En el mundo del adiestramiento canino, una de las órdenes más repetidas —y también más mal utilizadas— es el “no”. Según advierte el entrenador Max Sandí, el problema no está en la palabra en sí, sino en su uso indiscriminado. Cuando se repite constantemente, pierde fuerza y deja de ser efectiva, generando que el perro simplemente deje de responder.
Cuando el “no” deja de significar algo
En la vida cotidiana, muchos dueños apelan al “no” para todo: evitar que el perro suba al sillón, que se acerque a la mesa o que ladre sin parar. Sin embargo, este uso excesivo dentro del entrenamiento de perros termina diluyendo el significado de la orden. Tal como señala Sandí, la clave está en usarla poco: cuanto menos se repite, más impacto tiene.
El problema aparece cuando el animal escucha la misma palabra en múltiples contextos y sin una consecuencia clara. En ese escenario, el comportamiento canino se vuelve confuso y la orden pierde asociación. El perro ya no logra interpretar qué se espera de él, y la comunicación se debilita.
Qué dice la ciencia sobre la comprensión canina
Diversos estudios en cognición canina respaldan esta mirada. Investigaciones publicadas en la revista Applied Animal Behaviour Science indican que los perros pueden reconocer cerca de 89 palabras o frases, siempre que se utilicen con coherencia. Es decir, la comunicación con perros funciona mejor cuando las señales son claras y consistentes.
Esto implica que no alcanza con repetir órdenes: es necesario que cada palabra tenga un contexto definido. De lo contrario, se transforma en un ruido de fondo que el animal aprende a ignorar, afectando directamente el proceso de aprendizaje canino.
Estrategias más efectivas para educar
Lejos de eliminar el “no”, los especialistas recomiendan incorporarlo con criterio dentro del adiestramiento positivo. La clave está en acompañarlo con otras herramientas que favorezcan el aprendizaje y refuercen el vínculo.
Entre las principales recomendaciones se destacan la anticipación —evitar situaciones que desencadenen conductas no deseadas—, la sustitución —ofrecer alternativas adecuadas, como juguetes para morder— y, sobre todo, el refuerzo positivo. Este último consiste en premiar las conductas correctas en lugar de centrarse únicamente en corregir errores.
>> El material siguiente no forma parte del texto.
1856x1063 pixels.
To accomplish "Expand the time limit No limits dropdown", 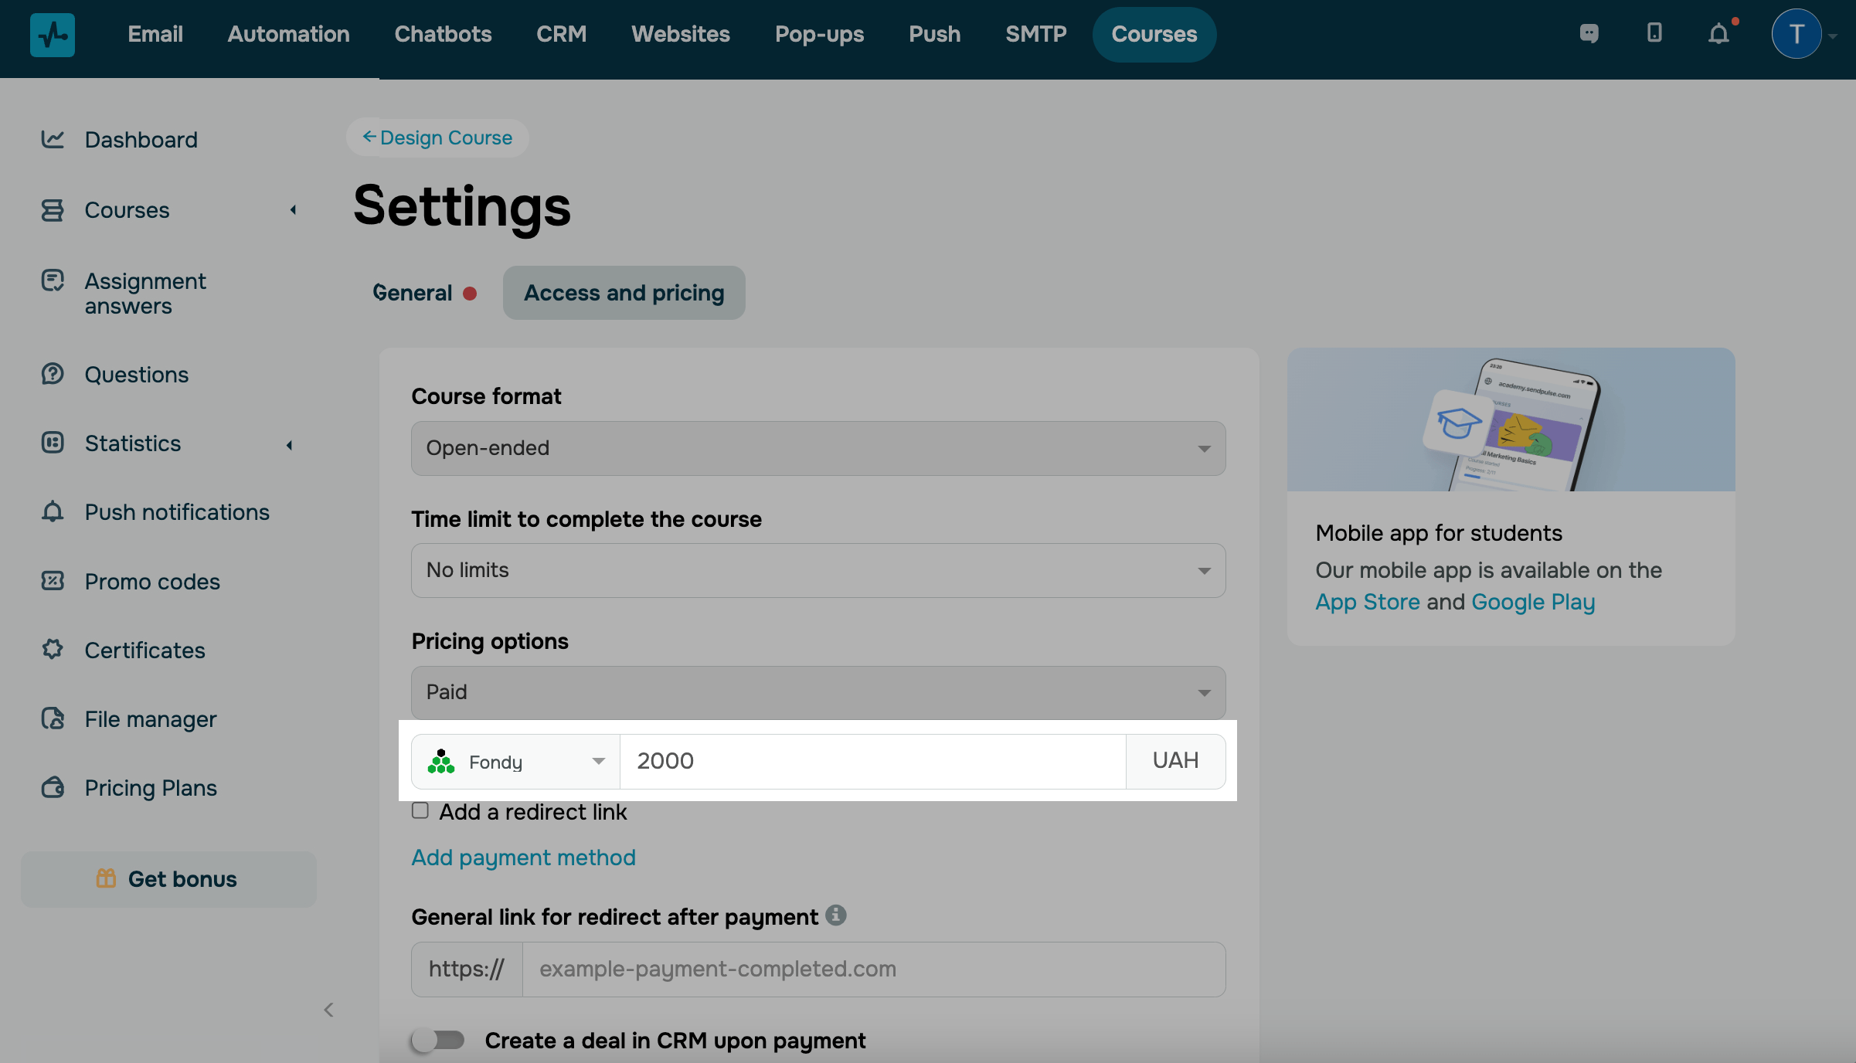I will pyautogui.click(x=818, y=570).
Según estudios difundidos en la revista Animal Welfare, estas estrategias no solo mejoran la eficacia del entrenamiento de perros, sino que también fortalecen el vínculo emocional entre el animal y su familia. En definitiva, entender cómo y cuándo usar cada palabra puede marcar la diferencia entre un perro que obedece por hábito y uno que realmente comprende lo que se le pide.